Larry McGuire/The Punxsutawney Spirit About 75 attended Monday's meeting at the Best Western Conference Center in DuBois to hear about the proposed change to a new 582 area code.

DUBOIS — If you thought you would never see the day when all of the phone numbers in area code 814 would be completely used up, that day is just about here.

A group of cell phone and landline telephone users met on a snowy Monday at the Best Western Conference Center in DuBois to discuss the impending change for telephone users in the region from 814 to a new 582 area code. The proposal did not receive a warm reception from the approximately 75 people in attendance.

Nancy Micks, president/CEO of the Greater DuBois Chamber, was the moderator for the program. Some in attendance had just recently heard of the proposed change, which has stirred up much controversy. The 814 area code is projected to run out of telephone numbers in the third quarter of 2012. This means new area codes are needed when an existing area code exhausts its supply of "NXX" codes, which is the second set of three digits in a 10-digit telephone number.

North American Numbering Plan Administrator, NeuStar Inc, is the neutral third party Number Planning Area (NPA) relief planner for Pennsylvania that proposed the change.

It petitioned the Public Utilities Commission on behalf of Pennsylvania's telecommunications industry to institute an "overlay" plan which means that once the existing telephone numbers in the 814 area code are exhausted, new telephone services in the geographic region would be assigned telephone numbers out of the new one. Ten-digit dialing would then apply to all telephone calls.

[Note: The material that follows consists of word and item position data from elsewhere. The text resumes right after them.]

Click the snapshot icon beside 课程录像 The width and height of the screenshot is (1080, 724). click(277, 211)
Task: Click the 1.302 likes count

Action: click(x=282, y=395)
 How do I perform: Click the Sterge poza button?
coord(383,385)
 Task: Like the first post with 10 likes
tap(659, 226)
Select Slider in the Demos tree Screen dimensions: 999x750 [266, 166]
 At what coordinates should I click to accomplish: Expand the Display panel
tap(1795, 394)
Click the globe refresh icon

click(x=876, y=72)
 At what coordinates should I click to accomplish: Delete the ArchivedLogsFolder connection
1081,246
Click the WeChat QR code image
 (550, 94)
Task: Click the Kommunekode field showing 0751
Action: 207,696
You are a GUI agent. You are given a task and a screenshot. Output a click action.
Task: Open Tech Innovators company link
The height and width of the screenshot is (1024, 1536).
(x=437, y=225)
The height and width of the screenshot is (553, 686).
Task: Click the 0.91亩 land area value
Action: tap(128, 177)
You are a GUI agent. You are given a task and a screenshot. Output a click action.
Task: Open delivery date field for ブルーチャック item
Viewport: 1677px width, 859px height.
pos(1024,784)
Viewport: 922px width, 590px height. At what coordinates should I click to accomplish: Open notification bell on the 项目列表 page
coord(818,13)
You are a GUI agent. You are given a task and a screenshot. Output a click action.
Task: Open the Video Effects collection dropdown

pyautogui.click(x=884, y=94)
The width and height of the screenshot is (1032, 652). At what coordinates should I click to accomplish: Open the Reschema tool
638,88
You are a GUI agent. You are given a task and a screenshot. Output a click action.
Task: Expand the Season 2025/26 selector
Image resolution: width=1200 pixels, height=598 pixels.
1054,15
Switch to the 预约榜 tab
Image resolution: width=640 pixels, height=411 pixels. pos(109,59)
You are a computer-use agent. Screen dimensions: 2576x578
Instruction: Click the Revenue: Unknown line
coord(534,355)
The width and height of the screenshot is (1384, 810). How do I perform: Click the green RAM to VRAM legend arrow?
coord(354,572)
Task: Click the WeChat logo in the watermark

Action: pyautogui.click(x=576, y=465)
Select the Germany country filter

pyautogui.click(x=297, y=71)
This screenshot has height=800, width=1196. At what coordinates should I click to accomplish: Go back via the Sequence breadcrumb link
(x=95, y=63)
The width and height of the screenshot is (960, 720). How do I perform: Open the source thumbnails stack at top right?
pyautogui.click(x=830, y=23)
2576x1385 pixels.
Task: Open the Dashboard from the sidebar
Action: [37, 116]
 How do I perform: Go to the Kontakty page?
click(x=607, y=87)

John Balliet, director of the DuBois-based Taxpayers United for Representation NOW (TURN), said the change is scheduled to occur in early 2012.

Balliet said that TURN believes instead of giving example after example of where we are at in the regulatory scheme at this time, we must focus on where we need to be when the change arrives.

Several members of the audience asked what's the use in coming up with alternative solutions, when the PUC had most likely made up its mind already as to which areas would undergo the change?

County commission members from both Clearfield and Jefferson counties were in attendance, and some expressed concern over the huge expense for businesses to change their area codes on their letterheads, signs and Web sites.

Micks said if people in this region want to fight the change, they need to attend the PUC hearing that will take place at a date yet to be determined in May regarding the proposed change.

Barry Abbott, from DuBois, said the only way to get the attention of the PUC is to have large numbers of people attend the hearing once the time, date and location are announced.

Micks said there's a lot of confusion regarding the topic, and that it's hard for most people to understand why this is happening.

Jeffrey P. Pollock, deputy director/planning of Clearfield County Emergency Management, said that having a good turnout for the hearing is essential to emphasizing how the people of the area feel about the proposed changes.

Micks said the chamber should be informed of the date by the PUC in the near future.